*Material shown:*
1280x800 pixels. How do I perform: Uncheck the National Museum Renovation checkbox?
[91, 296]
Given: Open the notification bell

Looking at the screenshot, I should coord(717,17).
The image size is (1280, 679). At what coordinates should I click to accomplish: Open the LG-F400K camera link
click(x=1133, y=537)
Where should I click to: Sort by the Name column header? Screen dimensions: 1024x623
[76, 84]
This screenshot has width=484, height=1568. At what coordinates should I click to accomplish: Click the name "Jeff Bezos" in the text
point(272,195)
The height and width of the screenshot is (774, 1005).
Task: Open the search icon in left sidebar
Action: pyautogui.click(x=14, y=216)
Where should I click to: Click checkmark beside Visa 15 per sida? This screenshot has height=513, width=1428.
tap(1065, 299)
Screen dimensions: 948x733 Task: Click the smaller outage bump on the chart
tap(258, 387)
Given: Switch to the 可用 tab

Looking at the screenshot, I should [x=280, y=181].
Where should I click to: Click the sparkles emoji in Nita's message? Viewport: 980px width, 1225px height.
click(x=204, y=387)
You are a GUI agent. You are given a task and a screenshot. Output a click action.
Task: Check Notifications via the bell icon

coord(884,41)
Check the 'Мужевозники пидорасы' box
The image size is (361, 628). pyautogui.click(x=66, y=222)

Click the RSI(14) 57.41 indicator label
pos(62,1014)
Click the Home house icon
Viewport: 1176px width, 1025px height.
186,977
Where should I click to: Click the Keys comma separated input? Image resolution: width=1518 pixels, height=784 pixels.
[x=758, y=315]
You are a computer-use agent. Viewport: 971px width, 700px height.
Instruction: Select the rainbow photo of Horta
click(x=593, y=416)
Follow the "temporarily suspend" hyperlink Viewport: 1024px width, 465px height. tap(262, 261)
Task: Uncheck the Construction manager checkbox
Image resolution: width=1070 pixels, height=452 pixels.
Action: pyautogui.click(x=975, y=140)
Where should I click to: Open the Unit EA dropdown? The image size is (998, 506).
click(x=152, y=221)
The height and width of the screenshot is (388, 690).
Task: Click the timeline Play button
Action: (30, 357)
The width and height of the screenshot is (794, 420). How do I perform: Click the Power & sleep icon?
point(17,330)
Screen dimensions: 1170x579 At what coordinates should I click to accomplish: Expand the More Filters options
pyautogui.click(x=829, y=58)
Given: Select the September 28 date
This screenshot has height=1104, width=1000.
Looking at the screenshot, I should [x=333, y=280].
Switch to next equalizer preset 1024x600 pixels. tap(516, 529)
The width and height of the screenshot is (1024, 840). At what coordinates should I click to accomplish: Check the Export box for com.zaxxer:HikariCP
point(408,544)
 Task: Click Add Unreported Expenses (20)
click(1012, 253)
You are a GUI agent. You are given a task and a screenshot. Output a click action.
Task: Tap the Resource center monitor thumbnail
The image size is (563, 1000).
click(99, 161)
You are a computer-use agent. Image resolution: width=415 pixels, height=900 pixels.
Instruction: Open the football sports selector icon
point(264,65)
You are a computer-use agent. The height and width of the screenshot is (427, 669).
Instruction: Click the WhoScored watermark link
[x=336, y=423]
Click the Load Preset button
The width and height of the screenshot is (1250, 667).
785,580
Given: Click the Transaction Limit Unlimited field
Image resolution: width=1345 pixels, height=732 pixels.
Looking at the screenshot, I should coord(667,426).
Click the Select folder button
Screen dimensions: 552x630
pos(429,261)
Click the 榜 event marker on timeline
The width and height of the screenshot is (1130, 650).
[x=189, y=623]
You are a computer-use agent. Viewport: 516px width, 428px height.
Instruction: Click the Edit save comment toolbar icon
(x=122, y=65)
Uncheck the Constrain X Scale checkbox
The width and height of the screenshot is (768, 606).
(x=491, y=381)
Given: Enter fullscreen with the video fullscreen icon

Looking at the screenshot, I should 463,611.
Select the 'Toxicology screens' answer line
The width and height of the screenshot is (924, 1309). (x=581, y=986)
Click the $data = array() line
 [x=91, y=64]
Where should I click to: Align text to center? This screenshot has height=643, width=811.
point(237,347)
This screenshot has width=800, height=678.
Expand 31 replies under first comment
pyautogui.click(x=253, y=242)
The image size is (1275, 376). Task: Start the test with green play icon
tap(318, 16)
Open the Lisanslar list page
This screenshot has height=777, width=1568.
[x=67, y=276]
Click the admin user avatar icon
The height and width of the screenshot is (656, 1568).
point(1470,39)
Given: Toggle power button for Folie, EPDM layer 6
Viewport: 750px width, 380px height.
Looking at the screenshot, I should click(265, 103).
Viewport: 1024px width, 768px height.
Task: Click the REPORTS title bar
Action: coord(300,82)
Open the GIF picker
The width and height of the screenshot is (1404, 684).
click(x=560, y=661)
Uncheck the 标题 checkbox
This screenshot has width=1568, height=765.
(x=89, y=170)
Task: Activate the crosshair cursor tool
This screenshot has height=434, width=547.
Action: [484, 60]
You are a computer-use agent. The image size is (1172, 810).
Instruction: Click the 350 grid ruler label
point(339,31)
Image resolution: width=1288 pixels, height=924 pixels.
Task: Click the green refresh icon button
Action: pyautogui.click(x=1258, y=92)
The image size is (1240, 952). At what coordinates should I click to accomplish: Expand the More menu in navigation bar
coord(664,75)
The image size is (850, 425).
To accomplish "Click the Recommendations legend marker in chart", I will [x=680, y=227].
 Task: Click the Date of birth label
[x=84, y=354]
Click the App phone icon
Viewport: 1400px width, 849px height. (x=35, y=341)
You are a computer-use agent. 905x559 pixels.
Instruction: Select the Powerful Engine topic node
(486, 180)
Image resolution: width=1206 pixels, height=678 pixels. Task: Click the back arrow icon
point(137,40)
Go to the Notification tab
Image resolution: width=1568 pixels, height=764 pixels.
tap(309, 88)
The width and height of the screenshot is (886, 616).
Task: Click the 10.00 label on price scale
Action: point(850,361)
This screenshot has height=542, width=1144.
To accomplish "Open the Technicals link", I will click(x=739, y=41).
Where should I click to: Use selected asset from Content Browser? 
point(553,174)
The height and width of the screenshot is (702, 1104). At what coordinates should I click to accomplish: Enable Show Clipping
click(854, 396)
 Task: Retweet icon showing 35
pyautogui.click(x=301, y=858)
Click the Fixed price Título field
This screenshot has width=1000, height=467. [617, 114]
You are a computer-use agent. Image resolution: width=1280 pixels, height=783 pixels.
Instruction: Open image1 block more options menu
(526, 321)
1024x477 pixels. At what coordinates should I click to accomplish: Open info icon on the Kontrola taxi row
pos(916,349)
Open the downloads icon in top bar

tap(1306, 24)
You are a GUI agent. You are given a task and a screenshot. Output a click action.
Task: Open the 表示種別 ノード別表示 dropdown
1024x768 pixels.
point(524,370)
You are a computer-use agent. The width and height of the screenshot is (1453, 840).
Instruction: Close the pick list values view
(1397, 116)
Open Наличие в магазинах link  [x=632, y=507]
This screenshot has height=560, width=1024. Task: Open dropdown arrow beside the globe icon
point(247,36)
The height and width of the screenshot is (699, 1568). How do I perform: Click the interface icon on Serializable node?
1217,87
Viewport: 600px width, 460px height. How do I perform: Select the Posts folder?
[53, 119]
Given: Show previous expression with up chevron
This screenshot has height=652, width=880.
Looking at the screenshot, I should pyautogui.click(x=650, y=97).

*Work task:* Each entry above is to be copied out exactly.

*Task solution:*
1280x800 pixels. How do I perform: Uncheck the National Museum Renovation checkbox?
[91, 296]
Given: Open the notification bell

Looking at the screenshot, I should coord(717,17).
The image size is (1280, 679). At what coordinates should I click to accomplish: Open the LG-F400K camera link
click(x=1133, y=537)
Where should I click to: Sort by the Name column header? Screen dimensions: 1024x623
[76, 84]
This screenshot has width=484, height=1568. At what coordinates should I click to accomplish: Click the name "Jeff Bezos" in the text
point(272,195)
The height and width of the screenshot is (774, 1005).
Task: Open the search icon in left sidebar
Action: pyautogui.click(x=14, y=216)
Where should I click to: Click checkmark beside Visa 15 per sida? This screenshot has height=513, width=1428.
tap(1065, 299)
Screen dimensions: 948x733 Task: Click the smaller outage bump on the chart
tap(258, 387)
Given: Switch to the 可用 tab

Looking at the screenshot, I should [x=280, y=181].
Where should I click to: Click the sparkles emoji in Nita's message? Viewport: 980px width, 1225px height.
click(x=204, y=387)
You are a GUI agent. You are given a task and a screenshot. Output a click action.
Task: Check Notifications via the bell icon

coord(884,41)
Check the 'Мужевозники пидорасы' box
The image size is (361, 628). pyautogui.click(x=66, y=222)

Click the RSI(14) 57.41 indicator label
pos(62,1014)
Click the Home house icon
Viewport: 1176px width, 1025px height.
186,977
Where should I click to: Click the Keys comma separated input? Image resolution: width=1518 pixels, height=784 pixels.
[x=758, y=315]
You are a computer-use agent. Viewport: 971px width, 700px height.
Instruction: Select the rainbow photo of Horta
click(x=593, y=416)
Follow the "temporarily suspend" hyperlink Viewport: 1024px width, 465px height. tap(262, 261)
Task: Uncheck the Construction manager checkbox
Image resolution: width=1070 pixels, height=452 pixels.
Action: pyautogui.click(x=975, y=140)
Where should I click to: Open the Unit EA dropdown? The image size is (998, 506).
click(x=152, y=221)
The height and width of the screenshot is (388, 690).
Task: Click the timeline Play button
Action: (30, 357)
The width and height of the screenshot is (794, 420). How do I perform: Click the Power & sleep icon?
point(17,330)
Screen dimensions: 1170x579 At what coordinates should I click to accomplish: Expand the More Filters options
pyautogui.click(x=829, y=58)
Given: Select the September 28 date
This screenshot has height=1104, width=1000.
Looking at the screenshot, I should [x=333, y=280].
Switch to next equalizer preset 1024x600 pixels. tap(516, 529)
The width and height of the screenshot is (1024, 840). At what coordinates should I click to accomplish: Check the Export box for com.zaxxer:HikariCP
point(408,544)
 Task: Click Add Unreported Expenses (20)
click(1012, 253)
You are a GUI agent. You are given a task and a screenshot. Output a click action.
Task: Tap the Resource center monitor thumbnail
The image size is (563, 1000).
click(99, 161)
You are a computer-use agent. Image resolution: width=415 pixels, height=900 pixels.
Instruction: Open the football sports selector icon
point(264,65)
You are a computer-use agent. The height and width of the screenshot is (427, 669).
Instruction: Click the WhoScored watermark link
[x=336, y=423]
Click the Load Preset button
The width and height of the screenshot is (1250, 667).
785,580
Given: Click the Transaction Limit Unlimited field
Image resolution: width=1345 pixels, height=732 pixels.
Looking at the screenshot, I should coord(667,426).
Click the Select folder button
Screen dimensions: 552x630
pos(429,261)
Click the 榜 event marker on timeline
The width and height of the screenshot is (1130, 650).
[x=189, y=623]
You are a computer-use agent. Viewport: 516px width, 428px height.
Instruction: Click the Edit save comment toolbar icon
(x=122, y=65)
Uncheck the Constrain X Scale checkbox
The width and height of the screenshot is (768, 606).
(x=491, y=381)
Given: Enter fullscreen with the video fullscreen icon

Looking at the screenshot, I should 463,611.
Select the 'Toxicology screens' answer line
The width and height of the screenshot is (924, 1309). (x=581, y=986)
Click the $data = array() line
 [x=91, y=64]
Where should I click to: Align text to center? This screenshot has height=643, width=811.
point(237,347)
This screenshot has width=800, height=678.
Expand 31 replies under first comment
pyautogui.click(x=253, y=242)
The image size is (1275, 376). Task: Start the test with green play icon
tap(318, 16)
Open the Lisanslar list page
This screenshot has height=777, width=1568.
[x=67, y=276]
Click the admin user avatar icon
The height and width of the screenshot is (656, 1568).
point(1470,39)
Given: Toggle power button for Folie, EPDM layer 6
Viewport: 750px width, 380px height.
Looking at the screenshot, I should click(265, 103).
Viewport: 1024px width, 768px height.
Task: Click the REPORTS title bar
Action: coord(300,82)
Open the GIF picker
The width and height of the screenshot is (1404, 684).
click(x=560, y=661)
Uncheck the 标题 checkbox
This screenshot has width=1568, height=765.
(x=89, y=170)
Task: Activate the crosshair cursor tool
This screenshot has height=434, width=547.
Action: [484, 60]
You are a computer-use agent. The image size is (1172, 810).
Instruction: Click the 350 grid ruler label
point(339,31)
Image resolution: width=1288 pixels, height=924 pixels.
Task: Click the green refresh icon button
Action: pyautogui.click(x=1258, y=92)
The image size is (1240, 952). At what coordinates should I click to accomplish: Expand the More menu in navigation bar
coord(664,75)
The image size is (850, 425).
To accomplish "Click the Recommendations legend marker in chart", I will [x=680, y=227].
 Task: Click the Date of birth label
[x=84, y=354]
Click the App phone icon
Viewport: 1400px width, 849px height. (x=35, y=341)
You are a computer-use agent. 905x559 pixels.
Instruction: Select the Powerful Engine topic node
(486, 180)
Image resolution: width=1206 pixels, height=678 pixels. Task: Click the back arrow icon
point(137,40)
Go to the Notification tab
Image resolution: width=1568 pixels, height=764 pixels.
tap(309, 88)
The width and height of the screenshot is (886, 616).
Task: Click the 10.00 label on price scale
Action: point(850,361)
This screenshot has height=542, width=1144.
To accomplish "Open the Technicals link", I will click(x=739, y=41).
Where should I click to: Use selected asset from Content Browser? 
point(553,174)
The height and width of the screenshot is (702, 1104). At what coordinates should I click to accomplish: Enable Show Clipping
click(854, 396)
 Task: Retweet icon showing 35
pyautogui.click(x=301, y=858)
Click the Fixed price Título field
This screenshot has width=1000, height=467. [617, 114]
You are a computer-use agent. Image resolution: width=1280 pixels, height=783 pixels.
Instruction: Open image1 block more options menu
(526, 321)
1024x477 pixels. At what coordinates should I click to accomplish: Open info icon on the Kontrola taxi row
pos(916,349)
Open the downloads icon in top bar

tap(1306, 24)
You are a GUI agent. You are given a task and a screenshot. Output a click action.
Task: Open the 表示種別 ノード別表示 dropdown
1024x768 pixels.
point(524,370)
You are a computer-use agent. The width and height of the screenshot is (1453, 840).
Instruction: Close the pick list values view
(1397, 116)
Open Наличие в магазинах link  [x=632, y=507]
This screenshot has height=560, width=1024. Task: Open dropdown arrow beside the globe icon
point(247,36)
The height and width of the screenshot is (699, 1568). How do I perform: Click the interface icon on Serializable node?
1217,87
Viewport: 600px width, 460px height. How do I perform: Select the Posts folder?
[53, 119]
Given: Show previous expression with up chevron
This screenshot has height=652, width=880.
Looking at the screenshot, I should pyautogui.click(x=650, y=97).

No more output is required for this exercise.